Texas Instruments (TXN) a little better; Taiwan Semi guides higher, too

Texan guides up about 50 mil relative to consensus and says sales have been up in January and February from December’s very depressed levels.  They cited the much cited China strength since the government approved national 3G licenses (Xilinx and Altera cited the same trend).

Taiwan Semi, the direct beneficiary of better semiconductor production in the industry, has moved their guidance a little higher also due to better customer orders than expected in January and February – of course, we’re talking down 41-44% instead of down 46-50%.  Make no mistake – business still sucks – its better than their previous projections, though, and that’s something.

Concern that short-term order blips higher are unsustainable are likely to remain but with the semi index down from 425 to 190 since last March, they probably have some room to move higher.

NAND ticks up on netbook strength; DRAM flat on murky supply resolution

As of Friday, NAND contract ticked up another 2-5% for the first half of March.  DRAM contract is stuck.
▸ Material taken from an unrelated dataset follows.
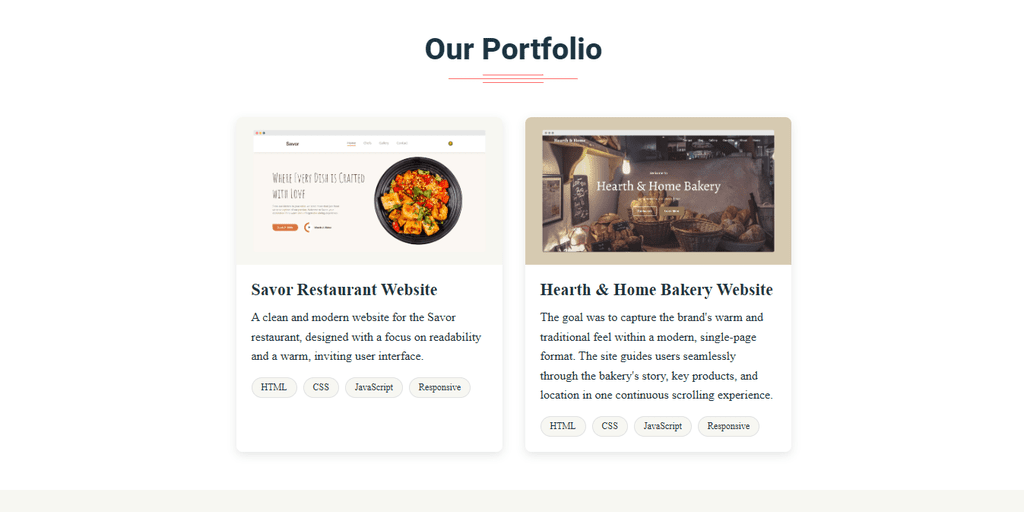The height and width of the screenshot is (512, 1024).
Task: Select the Responsive tag on Savor card
Action: tap(440, 387)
Taiwan has delayed decision on the multi-company merger of their ailing DRAM companies – higher spot and contract over the last couple of months has bought them some time.  As a result, its likely capex will remain muted due to lack of visibility of the future supply picture.  It also means prices are vulnerable to any one of these struggling companies dumping product on the spot market for cash.  In response to these concerns, Micron (MU) got hammered yesterday, dropping 11%.

Overall demand remains muted.  Netbooks are likely driving the strength in NAND – Sandisk (SNDK) sees little benefit from netbooks directly as their SSD drive efforts have fallen behind the industry.